■ **The task**
Exactly the lines from the opening of the records through the line containing "Given: Open Learn" should be copied, with both included.

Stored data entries
**********

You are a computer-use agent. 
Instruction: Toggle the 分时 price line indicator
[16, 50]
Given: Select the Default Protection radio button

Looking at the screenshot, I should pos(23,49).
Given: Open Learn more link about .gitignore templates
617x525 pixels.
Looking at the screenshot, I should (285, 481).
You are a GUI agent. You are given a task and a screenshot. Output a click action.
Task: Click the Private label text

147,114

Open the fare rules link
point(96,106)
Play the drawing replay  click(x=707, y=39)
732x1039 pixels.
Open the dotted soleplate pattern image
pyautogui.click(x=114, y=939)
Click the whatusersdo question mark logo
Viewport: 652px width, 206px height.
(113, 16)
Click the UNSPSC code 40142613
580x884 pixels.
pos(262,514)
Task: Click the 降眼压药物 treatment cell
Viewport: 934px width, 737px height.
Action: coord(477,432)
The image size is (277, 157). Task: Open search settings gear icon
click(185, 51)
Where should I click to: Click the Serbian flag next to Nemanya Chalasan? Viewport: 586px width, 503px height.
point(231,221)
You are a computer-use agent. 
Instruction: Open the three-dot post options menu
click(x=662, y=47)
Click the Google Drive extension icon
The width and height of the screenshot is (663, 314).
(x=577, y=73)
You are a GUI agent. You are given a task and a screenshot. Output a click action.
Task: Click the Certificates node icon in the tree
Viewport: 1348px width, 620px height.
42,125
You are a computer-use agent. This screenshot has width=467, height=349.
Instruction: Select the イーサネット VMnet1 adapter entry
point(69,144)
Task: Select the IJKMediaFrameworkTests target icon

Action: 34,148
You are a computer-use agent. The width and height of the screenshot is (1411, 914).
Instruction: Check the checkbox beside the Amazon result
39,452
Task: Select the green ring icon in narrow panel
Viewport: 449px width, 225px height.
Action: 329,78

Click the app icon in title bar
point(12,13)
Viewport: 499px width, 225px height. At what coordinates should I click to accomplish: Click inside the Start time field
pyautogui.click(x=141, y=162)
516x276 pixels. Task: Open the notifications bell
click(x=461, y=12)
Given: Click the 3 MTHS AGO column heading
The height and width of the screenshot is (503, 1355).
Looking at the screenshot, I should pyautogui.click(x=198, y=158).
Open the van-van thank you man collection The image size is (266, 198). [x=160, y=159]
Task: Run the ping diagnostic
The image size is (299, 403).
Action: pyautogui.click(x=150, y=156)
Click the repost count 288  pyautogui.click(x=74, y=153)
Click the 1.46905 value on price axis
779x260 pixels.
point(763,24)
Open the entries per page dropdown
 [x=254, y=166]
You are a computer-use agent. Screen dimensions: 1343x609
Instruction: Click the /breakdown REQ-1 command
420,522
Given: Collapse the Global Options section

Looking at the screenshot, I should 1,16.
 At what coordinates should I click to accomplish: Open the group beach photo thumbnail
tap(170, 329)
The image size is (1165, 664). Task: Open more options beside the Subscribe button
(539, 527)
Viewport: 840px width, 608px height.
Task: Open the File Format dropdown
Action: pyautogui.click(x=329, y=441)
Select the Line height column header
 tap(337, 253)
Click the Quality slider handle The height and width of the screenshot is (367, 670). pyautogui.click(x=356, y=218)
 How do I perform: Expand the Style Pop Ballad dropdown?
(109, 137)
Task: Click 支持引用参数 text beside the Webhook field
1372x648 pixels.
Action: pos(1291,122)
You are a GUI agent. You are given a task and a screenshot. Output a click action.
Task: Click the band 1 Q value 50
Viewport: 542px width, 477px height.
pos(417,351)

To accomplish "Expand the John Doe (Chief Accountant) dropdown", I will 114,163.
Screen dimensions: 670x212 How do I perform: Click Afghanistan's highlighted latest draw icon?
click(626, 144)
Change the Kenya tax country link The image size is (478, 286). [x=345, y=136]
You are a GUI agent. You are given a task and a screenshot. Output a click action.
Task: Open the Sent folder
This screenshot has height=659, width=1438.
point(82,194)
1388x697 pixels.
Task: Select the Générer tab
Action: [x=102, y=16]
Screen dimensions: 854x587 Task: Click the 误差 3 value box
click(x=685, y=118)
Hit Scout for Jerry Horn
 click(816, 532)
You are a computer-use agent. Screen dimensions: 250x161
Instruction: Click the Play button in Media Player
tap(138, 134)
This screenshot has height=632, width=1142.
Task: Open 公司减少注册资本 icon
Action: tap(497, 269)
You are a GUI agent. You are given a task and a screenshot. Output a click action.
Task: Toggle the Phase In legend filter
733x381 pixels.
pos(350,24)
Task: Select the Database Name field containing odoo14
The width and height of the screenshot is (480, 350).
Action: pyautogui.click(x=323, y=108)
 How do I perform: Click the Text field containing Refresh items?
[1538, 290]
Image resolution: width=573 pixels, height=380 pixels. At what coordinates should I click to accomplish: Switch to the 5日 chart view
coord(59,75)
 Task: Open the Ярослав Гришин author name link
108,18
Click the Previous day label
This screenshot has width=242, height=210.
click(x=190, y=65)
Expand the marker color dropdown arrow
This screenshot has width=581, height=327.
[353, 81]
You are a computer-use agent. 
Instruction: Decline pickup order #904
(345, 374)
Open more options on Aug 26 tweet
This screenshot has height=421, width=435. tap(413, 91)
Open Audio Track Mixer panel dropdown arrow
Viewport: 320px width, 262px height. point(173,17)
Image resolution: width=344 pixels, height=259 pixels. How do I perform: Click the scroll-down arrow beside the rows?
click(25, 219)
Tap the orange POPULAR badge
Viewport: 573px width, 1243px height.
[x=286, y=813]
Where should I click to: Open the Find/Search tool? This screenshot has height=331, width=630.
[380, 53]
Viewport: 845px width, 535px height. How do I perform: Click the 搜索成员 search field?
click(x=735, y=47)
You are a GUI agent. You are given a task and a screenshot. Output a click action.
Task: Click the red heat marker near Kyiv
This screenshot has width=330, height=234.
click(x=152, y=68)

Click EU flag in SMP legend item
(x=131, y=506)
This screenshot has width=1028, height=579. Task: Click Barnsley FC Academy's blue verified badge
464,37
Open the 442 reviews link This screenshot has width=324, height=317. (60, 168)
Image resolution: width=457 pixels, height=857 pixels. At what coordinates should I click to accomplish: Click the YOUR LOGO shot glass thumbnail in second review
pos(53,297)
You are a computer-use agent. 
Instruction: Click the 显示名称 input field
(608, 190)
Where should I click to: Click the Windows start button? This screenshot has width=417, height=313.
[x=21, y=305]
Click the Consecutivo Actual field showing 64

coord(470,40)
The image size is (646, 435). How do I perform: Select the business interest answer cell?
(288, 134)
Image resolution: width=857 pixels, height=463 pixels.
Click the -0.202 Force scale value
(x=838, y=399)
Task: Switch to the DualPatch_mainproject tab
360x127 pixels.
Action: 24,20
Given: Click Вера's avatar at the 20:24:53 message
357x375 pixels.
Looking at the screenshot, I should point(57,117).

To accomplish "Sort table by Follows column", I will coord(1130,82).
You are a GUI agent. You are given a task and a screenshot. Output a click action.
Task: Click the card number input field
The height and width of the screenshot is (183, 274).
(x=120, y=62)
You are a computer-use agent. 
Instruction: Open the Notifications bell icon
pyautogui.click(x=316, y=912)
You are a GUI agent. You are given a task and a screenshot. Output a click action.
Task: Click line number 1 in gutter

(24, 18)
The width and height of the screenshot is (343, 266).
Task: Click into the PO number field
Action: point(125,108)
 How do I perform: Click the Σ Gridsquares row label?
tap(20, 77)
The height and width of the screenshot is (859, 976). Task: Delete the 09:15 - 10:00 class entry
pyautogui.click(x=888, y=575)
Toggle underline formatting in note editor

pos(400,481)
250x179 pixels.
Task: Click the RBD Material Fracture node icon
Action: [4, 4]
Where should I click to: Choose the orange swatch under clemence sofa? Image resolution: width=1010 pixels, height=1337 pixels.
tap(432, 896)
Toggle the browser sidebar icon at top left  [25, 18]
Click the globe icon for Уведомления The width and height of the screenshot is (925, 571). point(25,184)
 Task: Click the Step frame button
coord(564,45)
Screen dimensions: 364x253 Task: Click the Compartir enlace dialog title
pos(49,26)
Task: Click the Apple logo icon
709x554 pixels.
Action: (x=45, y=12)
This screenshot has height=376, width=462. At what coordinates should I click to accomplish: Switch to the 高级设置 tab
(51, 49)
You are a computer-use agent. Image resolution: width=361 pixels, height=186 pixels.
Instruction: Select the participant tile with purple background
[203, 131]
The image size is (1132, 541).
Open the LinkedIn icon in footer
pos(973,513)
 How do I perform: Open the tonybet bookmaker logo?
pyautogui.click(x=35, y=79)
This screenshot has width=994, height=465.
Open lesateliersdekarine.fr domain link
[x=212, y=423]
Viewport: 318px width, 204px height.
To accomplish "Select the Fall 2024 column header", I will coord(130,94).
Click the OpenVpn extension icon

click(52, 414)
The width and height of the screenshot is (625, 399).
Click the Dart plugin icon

**********

■ **Solved exercise**
You are a computer-use agent. 
Instruction: Toggle the 分时 price line indicator
[16, 50]
Given: Select the Default Protection radio button

Looking at the screenshot, I should pos(23,49).
Given: Open Learn more link about .gitignore templates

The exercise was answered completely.